I drove for both uber and lyft. I kept track of my gas expenses, and tires only.(free lifetime oil changes). During those months I would say 70-80% off the the miles were for TNC. 

Here are my numbers:
Uber gross $3179
Uber net $2105
Uber miles 5199
Lyft gross $1450
Lyft net $1086
Lyft miles 1116
My gas expenses totaled near $1000. 
Tires $300


----------



## brianboru (Nov 3, 2016)

MrEUber said:


> This is my first year claiming TNC income. I only drove during the summer months. I'm not sure which deduction is best.
> 
> I drove for both uber and lyft. I kept track of my gas expenses, and tires only.(free lifetime oil changes). During those months I would say 70-80% off the the miles were for TNC.
> 
> ...


You need to include your other vehicle expenses such as depreciation, insurance, etc. as well as other vehicle expenses during the year to work out the proportion of expenses that are deductible. The proportion of expense that is deductible is calculated on an annual basis.

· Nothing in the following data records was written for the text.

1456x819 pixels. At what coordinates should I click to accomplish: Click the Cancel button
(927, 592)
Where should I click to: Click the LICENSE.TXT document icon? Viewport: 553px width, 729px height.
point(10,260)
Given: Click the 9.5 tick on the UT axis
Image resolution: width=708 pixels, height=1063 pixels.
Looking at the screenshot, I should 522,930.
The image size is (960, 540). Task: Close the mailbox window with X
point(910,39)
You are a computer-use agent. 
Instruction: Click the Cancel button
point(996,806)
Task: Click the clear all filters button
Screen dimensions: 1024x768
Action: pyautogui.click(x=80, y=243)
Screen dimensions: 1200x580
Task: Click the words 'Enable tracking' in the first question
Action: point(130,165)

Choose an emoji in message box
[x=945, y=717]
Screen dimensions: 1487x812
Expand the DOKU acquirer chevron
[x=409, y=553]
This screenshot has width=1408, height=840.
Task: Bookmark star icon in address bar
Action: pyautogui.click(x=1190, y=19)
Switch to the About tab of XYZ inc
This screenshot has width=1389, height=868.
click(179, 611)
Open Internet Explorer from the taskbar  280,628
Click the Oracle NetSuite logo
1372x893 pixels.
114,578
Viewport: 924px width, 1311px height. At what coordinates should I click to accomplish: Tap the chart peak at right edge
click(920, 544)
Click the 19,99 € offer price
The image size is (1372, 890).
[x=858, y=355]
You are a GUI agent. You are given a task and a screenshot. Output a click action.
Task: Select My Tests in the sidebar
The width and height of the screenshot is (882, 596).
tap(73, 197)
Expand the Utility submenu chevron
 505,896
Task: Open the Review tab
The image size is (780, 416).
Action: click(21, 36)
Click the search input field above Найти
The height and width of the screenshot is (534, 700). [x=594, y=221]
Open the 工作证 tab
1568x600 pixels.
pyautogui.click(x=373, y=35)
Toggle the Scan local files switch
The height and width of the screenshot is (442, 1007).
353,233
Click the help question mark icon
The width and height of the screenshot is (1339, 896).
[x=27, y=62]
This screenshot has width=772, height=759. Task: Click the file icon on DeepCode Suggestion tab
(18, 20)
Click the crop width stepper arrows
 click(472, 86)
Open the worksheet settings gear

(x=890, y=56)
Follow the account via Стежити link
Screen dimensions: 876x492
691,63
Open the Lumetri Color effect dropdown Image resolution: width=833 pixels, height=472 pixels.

Here is a link to get you headed in the right direction. https://www.irs.gov/taxtopics/tc510


----------



## Older Chauffeur (Oct 16, 2014)

MrEUber said:


> This is my first year claiming TNC income. I only drove during the summer months. I'm not sure which deduction is best.
> 
> I drove for both uber and lyft. I kept track of my gas expenses, and tires only.(free lifetime oil changes). During those months I would say 70-80% off the the miles were for TNC.
> 
> ...


It looks to me like the SMR applied to your mileage will exceed your net income. $3379 deduction for the business miles.
(5199 + 1116 = 6315 X $0.535)


----------



## MrEUber (Jun 25, 2017)

thanks


----------